Terry Carrilio, a member of Congregation Shaarai Shomayim, is temporarily serving on the committee in place of Rabbi Jack Paskoff, who is on a sabbatical.

“In terms of the Jewish people,” Carrilio says, “we’ve been strangers in every land in the world for most of our history, so we know what it’s like to be both very different and more integrated. It’s also part of the world view of Jews to do a thing called ‘repairing the world,’ which means (getting) people to be more unified.”

“The idea (for the festival) was extraordinarily attractive to me,” says committee member Dr. Nikitas Zervanos of the Hellenic Cultural Society, representing the Greek-American community. He says his community will provide food, music and Greek dancing at the event.

“And we hope to enlighten people about when (Greeks) first came to Lancaster, and try to also inform the greater Lancaster community how immigrants enrich this community of ours,” Zervanos says.
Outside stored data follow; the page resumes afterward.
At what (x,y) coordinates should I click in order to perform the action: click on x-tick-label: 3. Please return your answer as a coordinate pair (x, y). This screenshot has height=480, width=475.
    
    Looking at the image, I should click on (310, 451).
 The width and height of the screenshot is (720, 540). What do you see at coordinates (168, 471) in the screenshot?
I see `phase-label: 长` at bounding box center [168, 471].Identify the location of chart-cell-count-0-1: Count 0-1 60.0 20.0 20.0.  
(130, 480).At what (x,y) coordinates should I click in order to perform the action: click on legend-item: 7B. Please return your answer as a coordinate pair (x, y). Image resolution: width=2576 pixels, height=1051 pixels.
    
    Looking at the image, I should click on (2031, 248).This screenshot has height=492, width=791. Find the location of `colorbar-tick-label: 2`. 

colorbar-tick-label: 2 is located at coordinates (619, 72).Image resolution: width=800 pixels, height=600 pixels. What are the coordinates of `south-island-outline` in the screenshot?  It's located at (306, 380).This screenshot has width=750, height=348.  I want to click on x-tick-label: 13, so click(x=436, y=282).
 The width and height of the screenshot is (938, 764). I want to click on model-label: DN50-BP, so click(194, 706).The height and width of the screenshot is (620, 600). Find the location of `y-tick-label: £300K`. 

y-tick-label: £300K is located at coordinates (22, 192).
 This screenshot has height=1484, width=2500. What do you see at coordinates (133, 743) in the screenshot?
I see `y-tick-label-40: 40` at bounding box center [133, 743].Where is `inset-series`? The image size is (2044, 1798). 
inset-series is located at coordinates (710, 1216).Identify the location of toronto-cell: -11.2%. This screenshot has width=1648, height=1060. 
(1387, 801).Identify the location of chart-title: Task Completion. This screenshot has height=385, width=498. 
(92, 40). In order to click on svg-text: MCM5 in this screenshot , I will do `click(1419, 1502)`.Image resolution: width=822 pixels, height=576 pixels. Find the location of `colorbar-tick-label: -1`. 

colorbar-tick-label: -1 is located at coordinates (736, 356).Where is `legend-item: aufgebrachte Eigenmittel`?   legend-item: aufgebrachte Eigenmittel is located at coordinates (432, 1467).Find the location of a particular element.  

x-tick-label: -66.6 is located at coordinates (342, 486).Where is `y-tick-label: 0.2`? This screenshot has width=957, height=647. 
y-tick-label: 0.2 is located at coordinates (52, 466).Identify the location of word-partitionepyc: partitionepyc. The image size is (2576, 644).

Peter Byrne represents both the German organization Lancaster Liederkranz and the Lancaster Italian Cultural Society on the committee. He says Liederkranz will provide music and dancing, and that the Italian society plans to showcase food and Italian history.

African food and culture also will be part of the festival, through the Rafiki Africa organization founded by committee member Dorothy Dulo.

Getting involved

The festival will generate an international recipe book, its own song and a fund to be managed by the Lancaster County Community Foundation.

Daniels has written lyrics to a song, “Give Me Your Hand,” the music for which is being provided by a local composer. It will serve as a theme song for the festival.

In addition, committee member Gabrielle Hackman of the Irish American Society has been collecting recipes from a variety of local cultures and is putting them together — along with histories of local cultures and of the individual recipes — in a book that will be sold at the festival.

Any proceeds from the festival will go into a One World Lancaster Fund that is being set up through the Lancaster County Community Foundation, Balepur says.

“That fund has really been set up to promote diversity, equity and inclusion initiatives within Lancaster County,” she says.

Balepur notes the planning committee has been in place “to jump start the process” in creating the festival.

“Really, our goal is to invite anyone and everyone from the broader Lancaster County community that would want to be a part of this,” Balepur says. “This is an all-inclusive initiative.”

The festival has its own webpage,, which includes an online form through which organizations and potential volunteers and vendors can sign up to be involved in the event.

“We are considered the most welcoming city in the United States,” Zervanos says, “and there are a lot of refugees that have come to this community of ours.

“And I hope we can send a message of celebration to the greater community of how fortunate we are that this has happened to Lancaster, and that it’s richer, by far, as a result.”